I grew up in New Orleans. Being around a whore house didn’t bother me, but this was another level of depravity…

a bordello from hell. There used to be seven prizes, but the pit owner Bozzo gave Iiayla to some grizzly bear-looking motherfucker a week ago, and she never returned.

I grabbed my morning ration of protein bar and water and joined them.

“So, how was it?”

“Not so bad.” Meeka, a slender figure with skin like delicate lavender petals and hair that resembled multicolored twisted wire, sported three party-hat shaped breasts protruding from her chest. A dark bruise shadowed one of her eyes, contrasting sharply with her fair skin.

“I got Roxxan this time. He didn’t hit me,” she insisted with a giggle. “I fell off the bed.”

“It was alright.” Teenalia, tall and slender with yellow scales and teal-colored curls, bled thick green drops from a split lip. “Darikja only hit me once last night,” she said, as though we should celebrate the gladiator’s restraint that he only hit her once.

The rest of them didn’t seem too worse for wear.

Sureeta, tall and muscled enough to be a gladiator herself, with deep red skin, purple eyes, and long purple hair that she wore in a mohawk, almost never got hurt.
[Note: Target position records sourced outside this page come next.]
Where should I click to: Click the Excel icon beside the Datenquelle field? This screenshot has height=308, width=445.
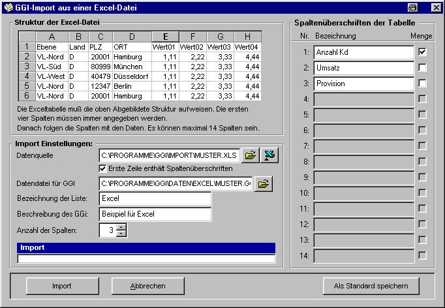tap(269, 155)
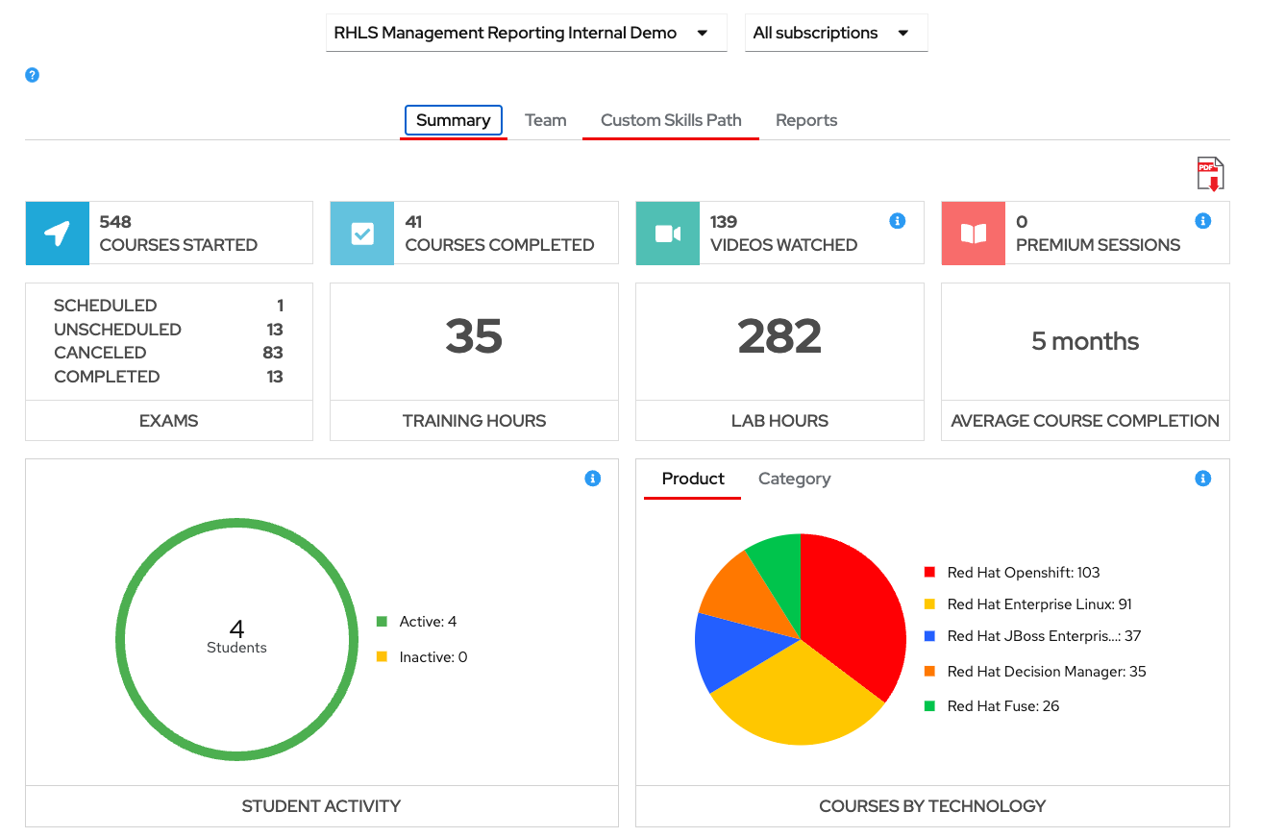This screenshot has height=837, width=1261.
Task: Export the dashboard as PDF
Action: tap(1209, 173)
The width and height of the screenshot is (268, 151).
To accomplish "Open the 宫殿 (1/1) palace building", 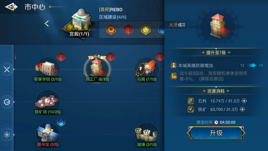I will coord(79,23).
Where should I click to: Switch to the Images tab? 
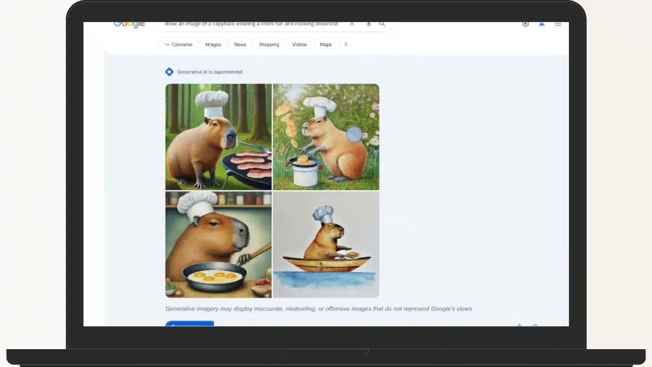tap(213, 44)
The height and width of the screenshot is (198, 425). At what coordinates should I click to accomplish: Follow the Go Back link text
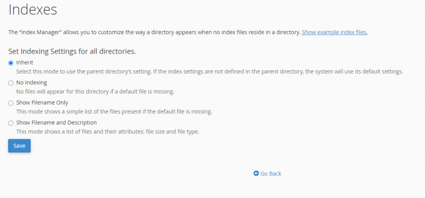point(271,173)
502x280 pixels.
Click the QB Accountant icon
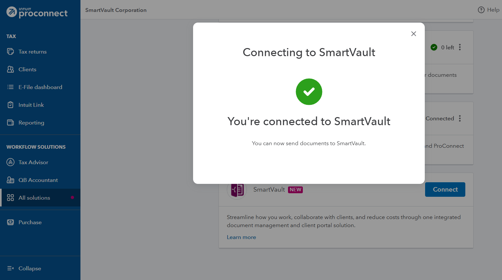(x=11, y=180)
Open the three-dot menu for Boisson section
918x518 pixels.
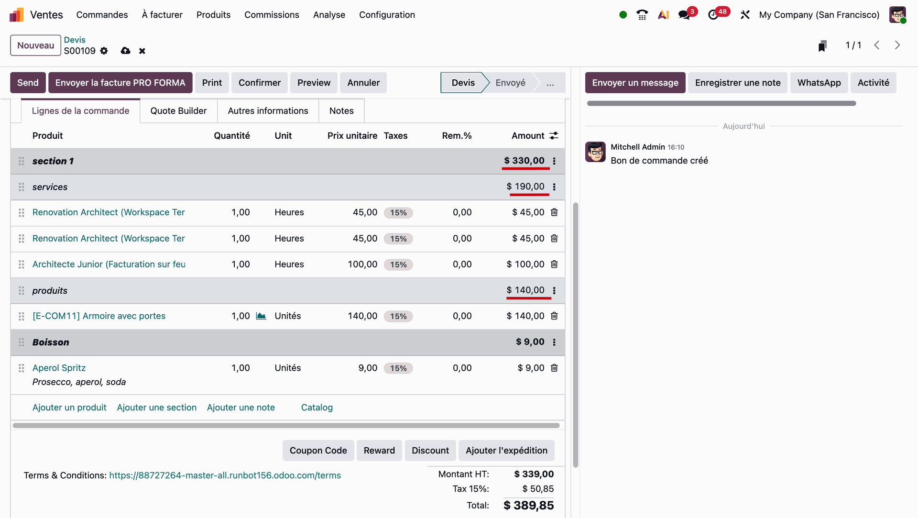pos(554,342)
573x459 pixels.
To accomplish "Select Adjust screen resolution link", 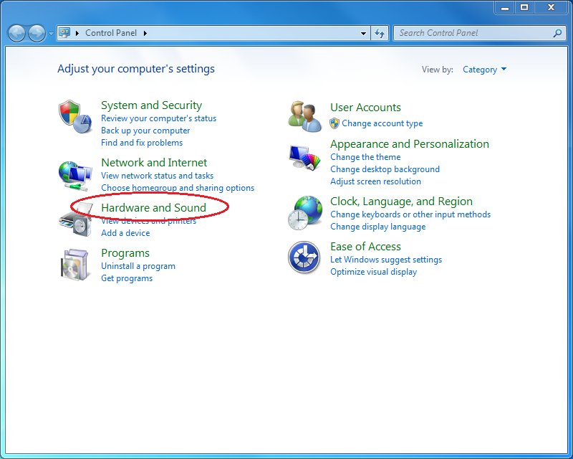I will (x=375, y=181).
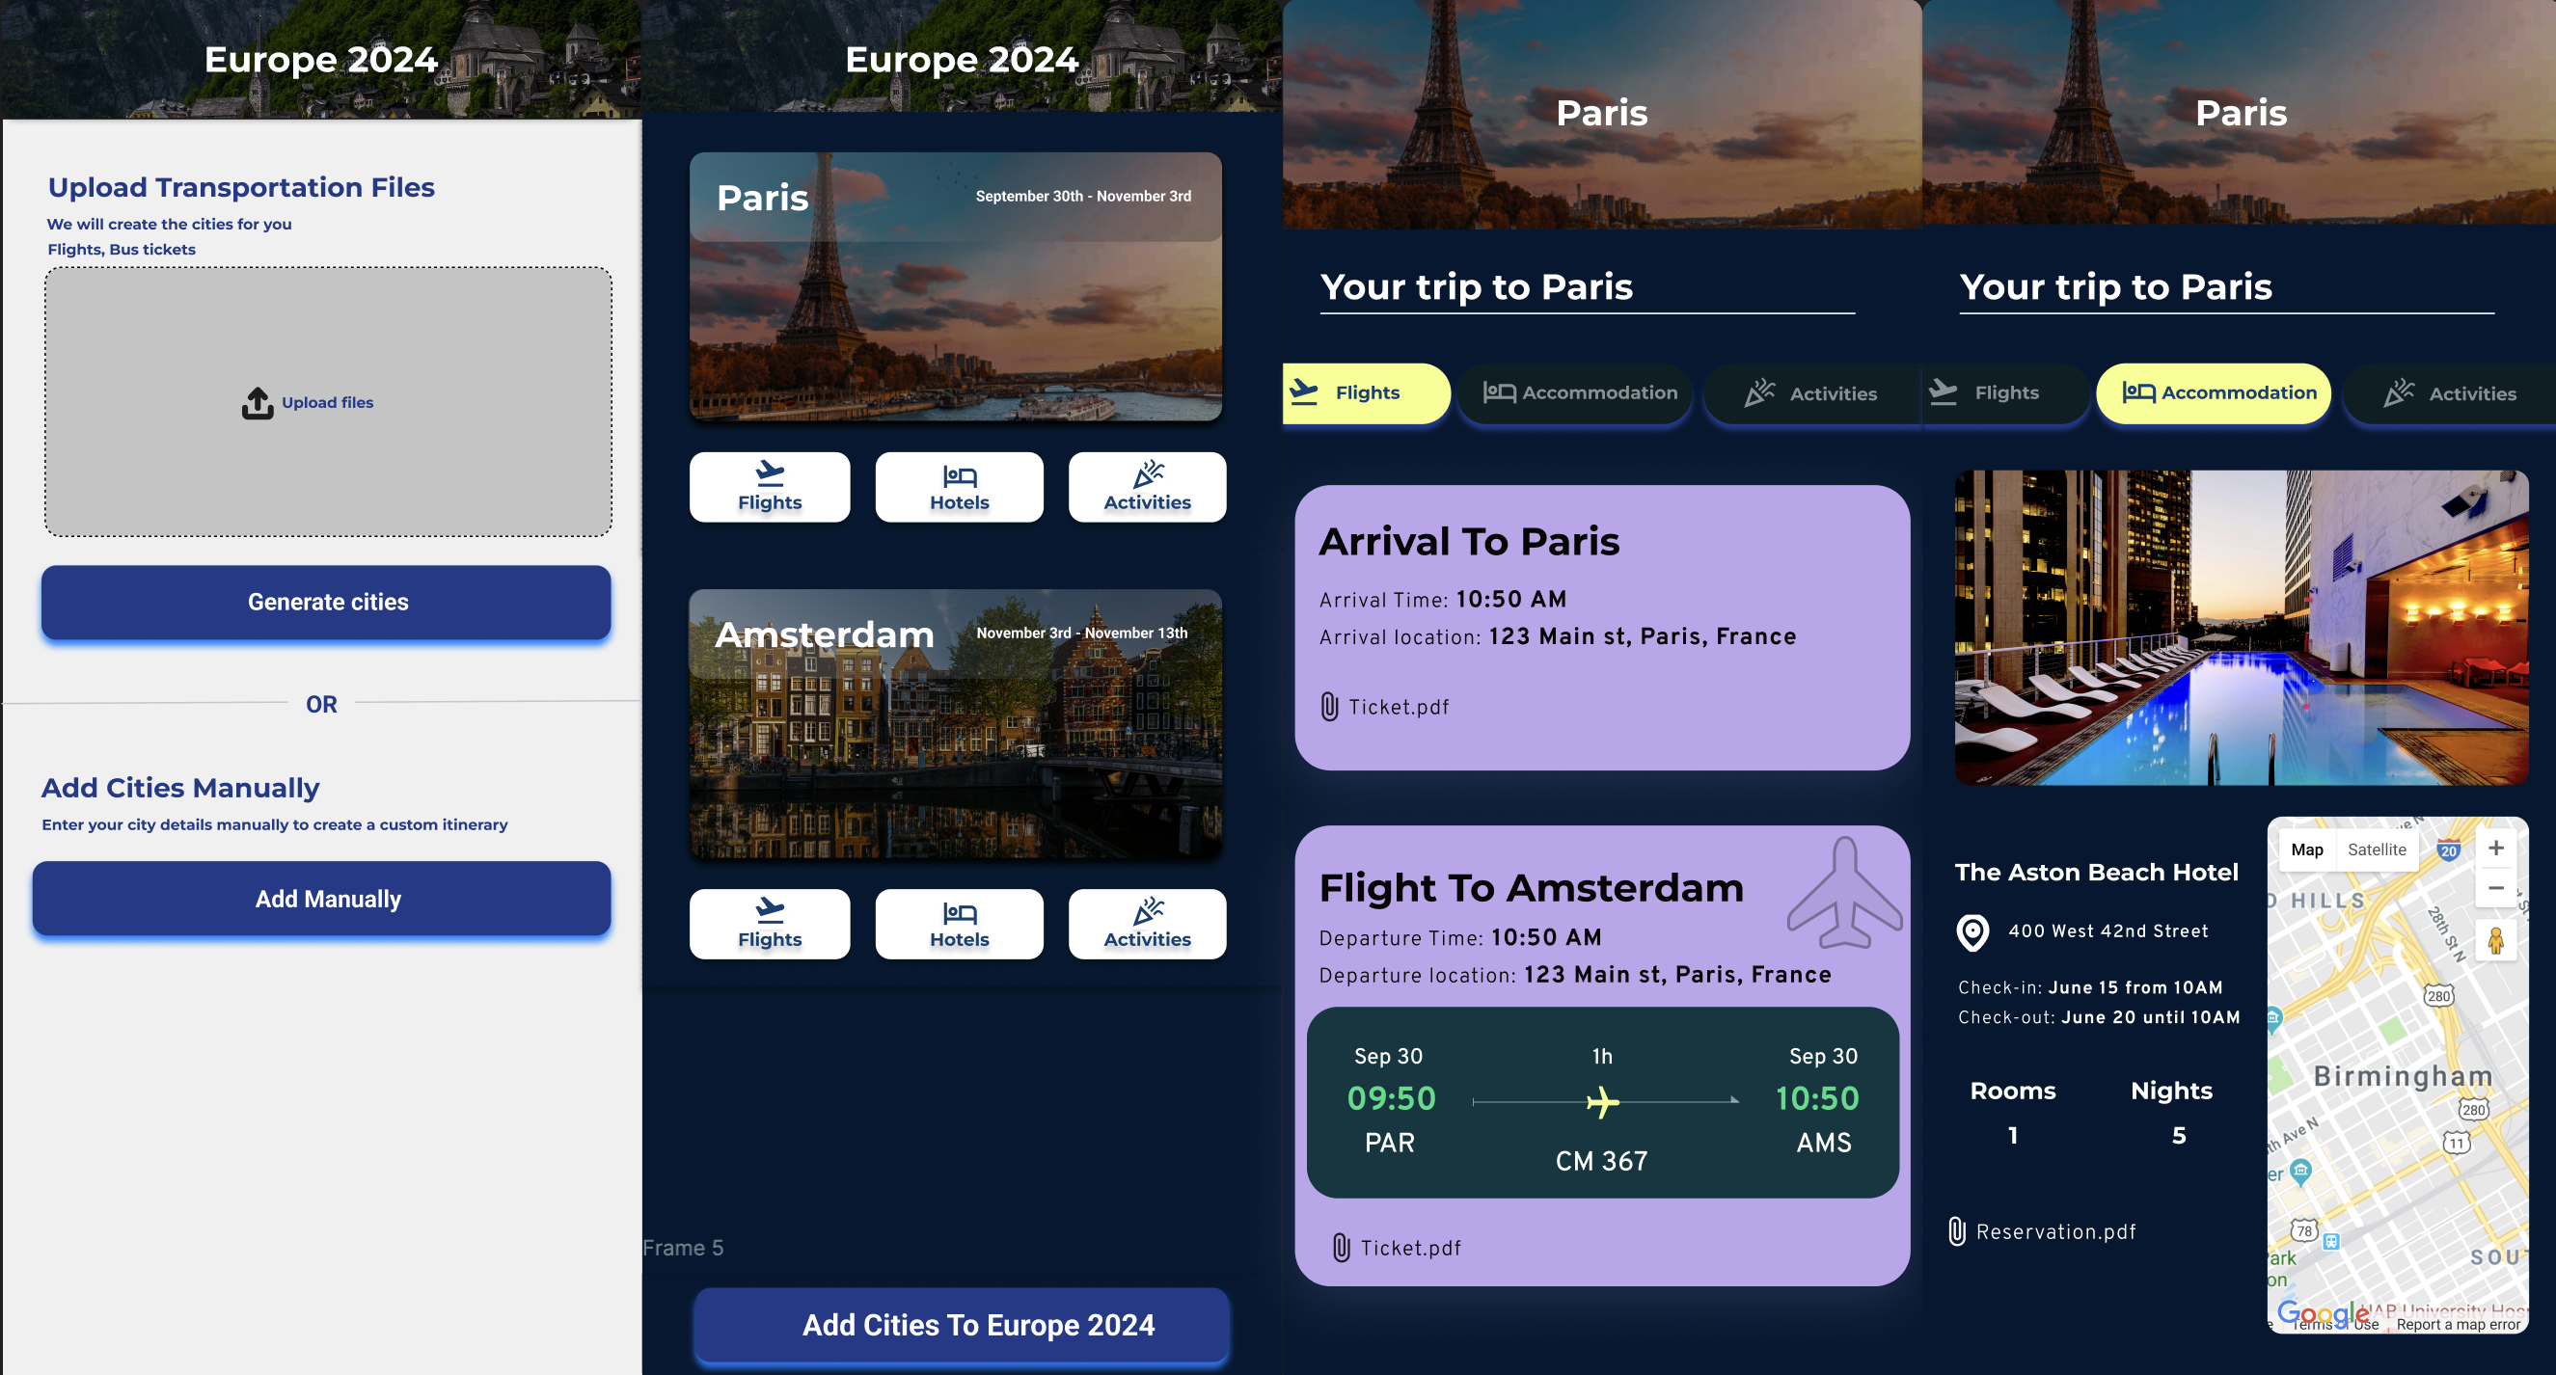This screenshot has width=2556, height=1375.
Task: Open Activities under the Amsterdam card
Action: (x=1147, y=924)

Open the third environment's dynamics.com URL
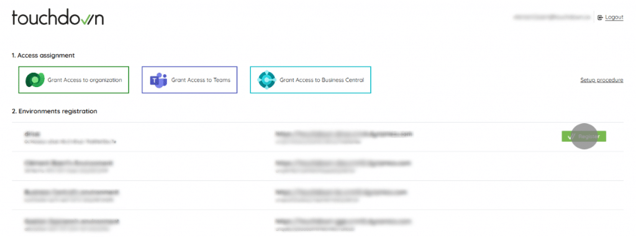(x=341, y=192)
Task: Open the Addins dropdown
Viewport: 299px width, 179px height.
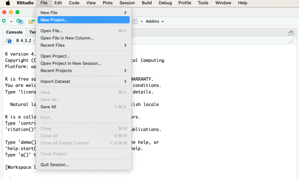Action: tap(154, 21)
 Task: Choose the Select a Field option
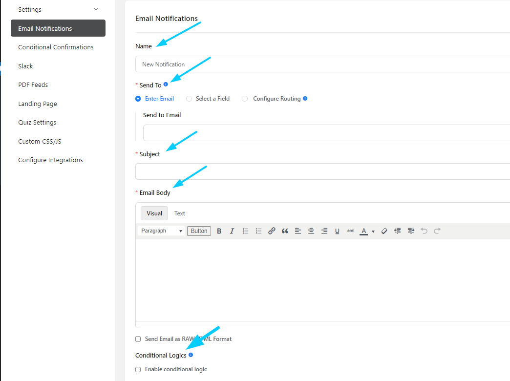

Most gladiators feared Sureeta too much to challenge her.

Yet someone had hurt her… badly. The skin over her shoulder blades held hideous scars where once magnificent wings existed.

Kysia’s left cheek held a slight bruise, which she removed by shifting her scales from light yellow to dark green.

Emmiait was too beautiful to hurt. Tall, regal with light teal skin, deep purple eyes, and curls, her features were so human one could almost call her Romanesque.

Of course, her face was the only thing remotely human.

Emmiait had six breasts that she proudly wore uncovered.

Rumor had it she had two vaginas, but I’d never had occasion to check.

I pulled the pitiful cobbled together and scavenged medical supplies from my bag, doing what I could for each of them. Even Kysia, who thought it was funny to keep shifting the color of her scales to impede my rubbing salve on her bruise.

“I heard Ronco couldn’t get it up again last night,” Meeka commented to Emmiait as I dabbed at her black eye with a wet cloth to abate the swelling.

“Ronco can never get it up,” Emmiait laughed, rubbing a hand along her jawline. “I sucked him off half the night and nothing.”

“Darikja had issues, too,” Teenalia giggled, glancing at the other table where the gladiator in question gobbled down food like a pig in a trough.

“Keeliatt had no trouble.” Sureeta let her gaze wander over one of the finer specimens of maleness. “He fucks good.”

“So does Leibit,” Kysia touched her cheek. “He just gets a little rough.”